The creators of Fortnite issued an apologetic tweet Thursday after players pointed out the absurd “breast physics” in the Season 6 update. Post-update, the new Calamity cowgirl skin appears to have especially jiggly boobs when she does the “jubilation” emote. As an owner of boobs, I can confirm they don’t move like that, even when you do the dance! Epic contends it was “unintended,” but the company isn’t fooling anyone. Thousands of years of evolution and the persistence of certain cultural ideas can explain why we have debates over breast physics in the first place.
The breast physics issue — or Easter egg, depending on how you look at it — was first brought to light by Twitter user FaZe Agony, who posted a video of Calamity’s oddly dynamic breasts. To Epic’s credit, the company corrected the error right away. “This is unintended, embarrassing, and it was careless for us to let this ship,” an Epic spokesperson told reporters. “We are working now to fix this as soon as possible.”
Embarrassing, sure, but unintended? Unlikely. There’s a reason humans are attracted to boobs — even unnaturally bouncy ones of their own creation.
Why Do Men Like Boobs?
One leading evolutionary theory explaining why heterosexual dudes are particularly attracted to boobs is that they’re a sign a female is fertile. Long before humans invented internet stalking and Tinder, our species largely relied on visual cues to size up whether a person was worth hooking up with. And breasts — especially large ones — are thought to signal that a female is fertile and healthy and so has a better chance at bearing kids.
Studies suggesting that an “hourglass shape” formed by large hips and large breasts tends to signal fertility to males corroborate this theory. Some freakier theories, like one proposed by leading social neuroscientist Larry Young, Ph.D., argue that males are attracted to female breasts for the same reasons babies are: The hormones released during breastfeeding are actually the same ones that shape long-lasting emotional bonds between humans, and so breasts remain attractive over a male’s lifetime.
But because human behavior is shaped both by our biology and the cultures we’ve created, a simple evolutionary explanation for male boob loving doesn’t suffice.
Correction: Not All Men Like Boobs
As scientists studying males in various cultures have discovered, attraction to breasts, whether big or small, is very much a cultural preference. Over the past century or so, Western sexual preferences have been shaped by influences like pin-up models, Playboy, and Lara Croft (another victim of breast physics), so it makes sense that Westerners would be responsible for creating a character like Calamity.
But as American researchers Clellan S. Ford and Frank A. Beach wrote in their seminal book Patterns of Sexual Behavior in 1951, males in some cultures are just not that into boobs: Of the 190 cultures they examined, breasts were only considered “sexually important” in 13 of them, and breast preferences within those cultures ranged from long, hanging breasts to perky, hemispherical ones. In 1991, cultural anthropologist Katherine Dettwyler wrote in her book Breastfeeding: Bicultural Perspectives that the men she interviewed in Mali could not believe that “men would become sexually aroused by women’s breasts, or that women would find such activities pleasurable.”
Shape, Not Size?
More recent research, published in Evolution and Human Behavior in 2017, has suggested that it’s not breast size but shape that males prefer. As Inverse previously reported, that study suggested breast shape is a better indicator of firmness — and thus of fertility — than breast size.

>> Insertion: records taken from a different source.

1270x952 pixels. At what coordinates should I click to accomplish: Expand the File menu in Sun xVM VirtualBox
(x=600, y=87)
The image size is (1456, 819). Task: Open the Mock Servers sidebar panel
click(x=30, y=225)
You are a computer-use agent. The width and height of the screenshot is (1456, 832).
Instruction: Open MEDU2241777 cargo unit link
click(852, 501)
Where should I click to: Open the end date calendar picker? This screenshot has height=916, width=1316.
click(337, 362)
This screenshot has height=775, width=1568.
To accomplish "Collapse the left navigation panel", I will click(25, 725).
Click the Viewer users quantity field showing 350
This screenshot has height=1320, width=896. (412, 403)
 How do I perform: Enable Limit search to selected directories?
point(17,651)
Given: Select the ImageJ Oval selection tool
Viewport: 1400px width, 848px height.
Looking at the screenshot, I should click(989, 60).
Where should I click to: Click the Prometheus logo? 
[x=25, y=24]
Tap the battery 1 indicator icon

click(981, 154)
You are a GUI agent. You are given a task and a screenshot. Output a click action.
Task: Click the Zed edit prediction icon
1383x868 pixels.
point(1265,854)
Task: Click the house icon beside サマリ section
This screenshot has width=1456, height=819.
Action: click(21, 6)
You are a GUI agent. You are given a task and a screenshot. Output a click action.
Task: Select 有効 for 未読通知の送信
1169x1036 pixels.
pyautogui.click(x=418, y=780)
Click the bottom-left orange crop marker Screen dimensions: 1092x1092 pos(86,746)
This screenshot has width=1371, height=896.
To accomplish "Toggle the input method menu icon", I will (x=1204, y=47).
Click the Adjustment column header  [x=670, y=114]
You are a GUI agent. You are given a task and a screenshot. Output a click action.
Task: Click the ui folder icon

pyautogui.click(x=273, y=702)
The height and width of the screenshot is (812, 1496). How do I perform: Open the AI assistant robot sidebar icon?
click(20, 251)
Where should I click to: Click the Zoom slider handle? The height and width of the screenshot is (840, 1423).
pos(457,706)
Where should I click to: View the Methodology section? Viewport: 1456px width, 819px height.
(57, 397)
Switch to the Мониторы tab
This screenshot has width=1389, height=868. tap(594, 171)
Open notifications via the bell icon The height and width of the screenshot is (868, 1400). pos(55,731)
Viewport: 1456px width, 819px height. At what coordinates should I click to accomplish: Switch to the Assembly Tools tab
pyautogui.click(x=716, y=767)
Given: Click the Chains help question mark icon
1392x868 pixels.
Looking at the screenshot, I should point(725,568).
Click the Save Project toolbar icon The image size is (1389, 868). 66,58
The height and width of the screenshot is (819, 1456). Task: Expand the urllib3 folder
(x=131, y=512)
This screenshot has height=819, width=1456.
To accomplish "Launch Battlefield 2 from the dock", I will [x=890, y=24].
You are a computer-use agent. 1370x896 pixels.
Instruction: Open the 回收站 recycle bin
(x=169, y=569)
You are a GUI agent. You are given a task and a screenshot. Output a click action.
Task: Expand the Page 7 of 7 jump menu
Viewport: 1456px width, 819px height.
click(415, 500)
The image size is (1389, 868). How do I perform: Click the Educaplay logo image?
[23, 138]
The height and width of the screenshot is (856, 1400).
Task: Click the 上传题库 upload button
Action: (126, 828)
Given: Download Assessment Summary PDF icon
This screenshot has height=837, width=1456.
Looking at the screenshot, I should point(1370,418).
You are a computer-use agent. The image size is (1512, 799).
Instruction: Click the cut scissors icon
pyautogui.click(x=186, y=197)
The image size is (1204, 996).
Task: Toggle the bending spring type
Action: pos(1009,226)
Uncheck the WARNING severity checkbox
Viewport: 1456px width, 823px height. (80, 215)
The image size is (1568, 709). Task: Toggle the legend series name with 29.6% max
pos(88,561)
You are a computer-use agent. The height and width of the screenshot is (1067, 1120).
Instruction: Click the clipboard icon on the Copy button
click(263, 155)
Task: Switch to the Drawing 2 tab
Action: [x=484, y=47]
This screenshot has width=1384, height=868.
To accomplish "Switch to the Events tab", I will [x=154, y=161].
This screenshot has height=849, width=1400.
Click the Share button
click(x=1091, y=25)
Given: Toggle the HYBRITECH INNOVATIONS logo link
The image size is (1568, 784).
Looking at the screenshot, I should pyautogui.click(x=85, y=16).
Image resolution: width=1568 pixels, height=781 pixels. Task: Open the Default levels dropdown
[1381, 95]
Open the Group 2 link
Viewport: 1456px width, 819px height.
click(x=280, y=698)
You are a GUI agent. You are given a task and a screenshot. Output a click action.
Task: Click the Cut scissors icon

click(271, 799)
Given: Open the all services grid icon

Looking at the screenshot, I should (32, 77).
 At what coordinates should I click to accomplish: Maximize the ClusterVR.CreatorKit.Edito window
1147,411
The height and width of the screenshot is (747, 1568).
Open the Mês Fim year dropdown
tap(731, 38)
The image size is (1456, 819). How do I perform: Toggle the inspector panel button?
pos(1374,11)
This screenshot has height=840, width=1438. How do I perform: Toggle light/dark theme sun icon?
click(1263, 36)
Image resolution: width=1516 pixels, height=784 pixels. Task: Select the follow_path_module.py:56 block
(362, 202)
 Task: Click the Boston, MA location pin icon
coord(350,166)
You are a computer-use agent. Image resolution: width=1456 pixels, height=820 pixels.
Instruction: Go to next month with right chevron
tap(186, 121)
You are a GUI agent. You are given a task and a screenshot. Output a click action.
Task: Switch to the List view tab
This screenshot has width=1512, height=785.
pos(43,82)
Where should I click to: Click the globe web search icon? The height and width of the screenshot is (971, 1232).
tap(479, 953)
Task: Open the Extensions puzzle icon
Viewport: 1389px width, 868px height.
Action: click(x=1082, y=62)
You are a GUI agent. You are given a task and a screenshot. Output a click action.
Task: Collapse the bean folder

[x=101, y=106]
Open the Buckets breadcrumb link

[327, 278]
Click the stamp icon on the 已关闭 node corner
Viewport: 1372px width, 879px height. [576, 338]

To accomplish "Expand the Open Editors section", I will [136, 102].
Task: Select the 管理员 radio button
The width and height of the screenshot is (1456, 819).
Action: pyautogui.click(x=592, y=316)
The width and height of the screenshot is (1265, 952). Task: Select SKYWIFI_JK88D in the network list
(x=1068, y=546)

Breast size, they note, tends to change with age and the number of babies a woman has had, so it could very well be shape — and thereby firmness — that is the better indicator of fertility. They came to this conclusion after literally asking 267 men to rate pictures of different-sized boobs and then analyzing the results. While size preferences fluctuated (most men preferred medium-sized breasts, followed by large ones), preference for firmness stayed roughly consistent. What exactly firmness says about a woman’s health overall remains to be seen.
Probably Intentional, But Understandable
Between human biology and Western culture, there’s no shortage of factors that could have led some Epic developer to create Season 6 Calamity and an entire industry to inspire the term “breast physics.”
Of course, there’s nothing wrong with indulging what you’re into — and there’s nothing wrong with big, jiggling breasts! — but they can be harmful when they lead to unrealistic expectations of what females should look like and how females should be, especially in relation to males. Epic clearly saw the potential for controversy here, which is an encouraging step in the right direction, especially as sexual politics elsewhere in the world seems to be increasingly, upsettingly bad.